A game is cooperative if the players are able to form binding commitments externally enforced (e.g. through contract law). A game is non-cooperative if players cannot form alliances or if all agreements need to be self-enforcing (e.g. through credible threats).

Cooperative games are often analyzed through the framework of cooperative game theory, which focuses on predicting which coalitions will form, the joint actions that groups take, and the resulting collective payoffs.

A symmetric game is a game where the payoffs for playing a particular strategy depend only on the other strategies employed, not on who is playing them. That is, if the identities of the players can be changed without changing the payoff to the strategies, then a game is symmetric. Many of the commonly studied 2×2 games are symmetric.

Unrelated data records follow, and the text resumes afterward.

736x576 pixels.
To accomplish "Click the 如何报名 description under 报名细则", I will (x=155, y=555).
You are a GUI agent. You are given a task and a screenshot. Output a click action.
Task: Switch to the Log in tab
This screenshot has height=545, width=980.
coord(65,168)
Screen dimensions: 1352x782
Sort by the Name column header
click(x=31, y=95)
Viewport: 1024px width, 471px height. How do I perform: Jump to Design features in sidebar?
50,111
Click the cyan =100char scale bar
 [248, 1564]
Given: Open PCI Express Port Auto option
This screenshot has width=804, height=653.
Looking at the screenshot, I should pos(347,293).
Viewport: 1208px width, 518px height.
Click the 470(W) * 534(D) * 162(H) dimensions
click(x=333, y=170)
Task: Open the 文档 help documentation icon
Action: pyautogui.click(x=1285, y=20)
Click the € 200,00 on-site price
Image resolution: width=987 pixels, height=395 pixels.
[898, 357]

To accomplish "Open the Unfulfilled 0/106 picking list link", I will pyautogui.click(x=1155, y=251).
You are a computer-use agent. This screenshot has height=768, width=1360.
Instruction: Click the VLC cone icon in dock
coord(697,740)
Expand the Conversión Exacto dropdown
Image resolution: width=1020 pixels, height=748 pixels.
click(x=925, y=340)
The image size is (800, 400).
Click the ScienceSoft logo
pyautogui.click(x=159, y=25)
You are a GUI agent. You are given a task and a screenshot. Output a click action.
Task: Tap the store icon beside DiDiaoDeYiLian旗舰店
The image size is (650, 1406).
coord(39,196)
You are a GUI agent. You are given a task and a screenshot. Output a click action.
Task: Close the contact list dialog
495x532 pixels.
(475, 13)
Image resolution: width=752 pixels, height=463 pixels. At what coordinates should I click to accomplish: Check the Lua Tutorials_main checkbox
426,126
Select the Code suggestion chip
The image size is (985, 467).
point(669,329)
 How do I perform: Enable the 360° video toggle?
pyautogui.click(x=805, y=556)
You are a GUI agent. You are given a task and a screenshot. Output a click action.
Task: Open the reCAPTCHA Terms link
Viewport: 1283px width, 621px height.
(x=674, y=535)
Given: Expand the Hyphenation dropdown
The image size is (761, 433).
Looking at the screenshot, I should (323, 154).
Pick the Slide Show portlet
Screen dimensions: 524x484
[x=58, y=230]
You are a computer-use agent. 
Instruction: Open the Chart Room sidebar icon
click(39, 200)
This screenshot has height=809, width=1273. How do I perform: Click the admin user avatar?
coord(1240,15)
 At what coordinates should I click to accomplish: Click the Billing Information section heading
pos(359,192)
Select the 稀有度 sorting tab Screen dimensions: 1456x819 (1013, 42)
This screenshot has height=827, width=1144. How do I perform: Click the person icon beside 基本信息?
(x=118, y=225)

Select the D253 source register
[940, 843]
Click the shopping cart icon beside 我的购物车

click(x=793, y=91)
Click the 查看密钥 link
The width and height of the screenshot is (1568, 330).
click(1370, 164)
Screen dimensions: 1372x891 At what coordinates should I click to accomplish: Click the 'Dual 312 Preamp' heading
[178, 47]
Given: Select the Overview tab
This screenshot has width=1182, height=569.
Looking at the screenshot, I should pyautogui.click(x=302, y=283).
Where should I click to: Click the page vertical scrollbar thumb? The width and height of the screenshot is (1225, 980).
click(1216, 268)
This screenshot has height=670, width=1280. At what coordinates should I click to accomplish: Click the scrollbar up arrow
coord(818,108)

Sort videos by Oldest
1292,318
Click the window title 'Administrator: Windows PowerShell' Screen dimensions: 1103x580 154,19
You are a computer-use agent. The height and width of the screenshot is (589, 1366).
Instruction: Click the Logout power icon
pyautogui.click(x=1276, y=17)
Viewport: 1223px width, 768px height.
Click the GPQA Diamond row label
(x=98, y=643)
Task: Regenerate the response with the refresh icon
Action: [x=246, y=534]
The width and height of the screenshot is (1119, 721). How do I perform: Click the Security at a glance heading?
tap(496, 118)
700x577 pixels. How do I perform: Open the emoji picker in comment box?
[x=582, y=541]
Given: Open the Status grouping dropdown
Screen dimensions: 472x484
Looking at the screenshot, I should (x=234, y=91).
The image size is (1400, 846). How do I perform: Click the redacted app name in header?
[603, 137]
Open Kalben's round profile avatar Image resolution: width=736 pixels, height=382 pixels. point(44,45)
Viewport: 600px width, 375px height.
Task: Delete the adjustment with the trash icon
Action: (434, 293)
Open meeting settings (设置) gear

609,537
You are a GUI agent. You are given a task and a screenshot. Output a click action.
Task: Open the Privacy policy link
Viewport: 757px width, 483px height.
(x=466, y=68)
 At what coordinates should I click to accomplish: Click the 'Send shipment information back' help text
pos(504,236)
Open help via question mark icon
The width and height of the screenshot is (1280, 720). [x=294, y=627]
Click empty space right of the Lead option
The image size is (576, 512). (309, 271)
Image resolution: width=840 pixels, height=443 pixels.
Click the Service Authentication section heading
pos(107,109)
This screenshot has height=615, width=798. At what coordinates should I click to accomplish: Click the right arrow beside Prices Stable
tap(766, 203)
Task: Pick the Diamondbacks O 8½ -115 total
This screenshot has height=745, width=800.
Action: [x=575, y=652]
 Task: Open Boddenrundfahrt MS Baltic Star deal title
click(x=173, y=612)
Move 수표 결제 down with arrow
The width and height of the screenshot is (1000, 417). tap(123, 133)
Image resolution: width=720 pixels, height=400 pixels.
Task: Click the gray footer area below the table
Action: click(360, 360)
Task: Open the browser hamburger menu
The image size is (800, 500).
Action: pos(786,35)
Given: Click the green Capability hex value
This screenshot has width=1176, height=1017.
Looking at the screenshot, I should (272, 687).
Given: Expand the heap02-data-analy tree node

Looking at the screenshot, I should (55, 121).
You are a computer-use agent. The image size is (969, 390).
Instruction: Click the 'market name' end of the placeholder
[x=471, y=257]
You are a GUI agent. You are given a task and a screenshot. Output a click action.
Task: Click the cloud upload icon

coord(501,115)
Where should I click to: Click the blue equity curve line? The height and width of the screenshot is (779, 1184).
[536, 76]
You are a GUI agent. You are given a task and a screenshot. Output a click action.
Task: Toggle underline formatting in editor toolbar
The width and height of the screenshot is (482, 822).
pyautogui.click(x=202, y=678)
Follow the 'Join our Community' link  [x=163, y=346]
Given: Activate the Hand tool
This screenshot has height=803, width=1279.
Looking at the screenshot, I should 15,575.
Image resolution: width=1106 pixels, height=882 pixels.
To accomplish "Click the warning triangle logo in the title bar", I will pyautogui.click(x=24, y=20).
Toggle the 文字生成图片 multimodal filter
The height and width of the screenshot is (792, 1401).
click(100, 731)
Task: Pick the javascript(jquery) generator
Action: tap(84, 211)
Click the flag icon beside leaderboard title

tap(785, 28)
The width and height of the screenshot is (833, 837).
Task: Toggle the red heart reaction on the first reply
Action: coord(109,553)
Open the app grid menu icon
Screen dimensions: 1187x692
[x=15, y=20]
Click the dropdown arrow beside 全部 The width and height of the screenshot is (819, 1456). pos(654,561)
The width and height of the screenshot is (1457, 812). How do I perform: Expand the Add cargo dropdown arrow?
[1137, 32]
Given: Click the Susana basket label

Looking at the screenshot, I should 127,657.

The standard representations of chicken, the prisoner’s dilemma, and the stag hunt are all symmetric games.

The most commonly studied asymmetric games are games where there are not identical strategy sets for both players. For instance, the ultimatum game and similarly the dictator game have different strategies for each player.

Simultaneous games are games where both players move simultaneously, or instead the later players are unaware of the earlier players’ actions.

Sequential games (or dynamic games) are games where later players have some knowledge about earlier actions.

This need not be perfect information about every action of earlier players; it might be very little knowledge. For instance, a player may know that an earlier player did not perform one particular action, while they do not know which of the other available actions the first player actually performed.

The Cournot competition model involves players choosing quantity of a homogenous product to produce independently and simultaneously, where marginal cost can be different for each firm and the firm’s payoff is profit.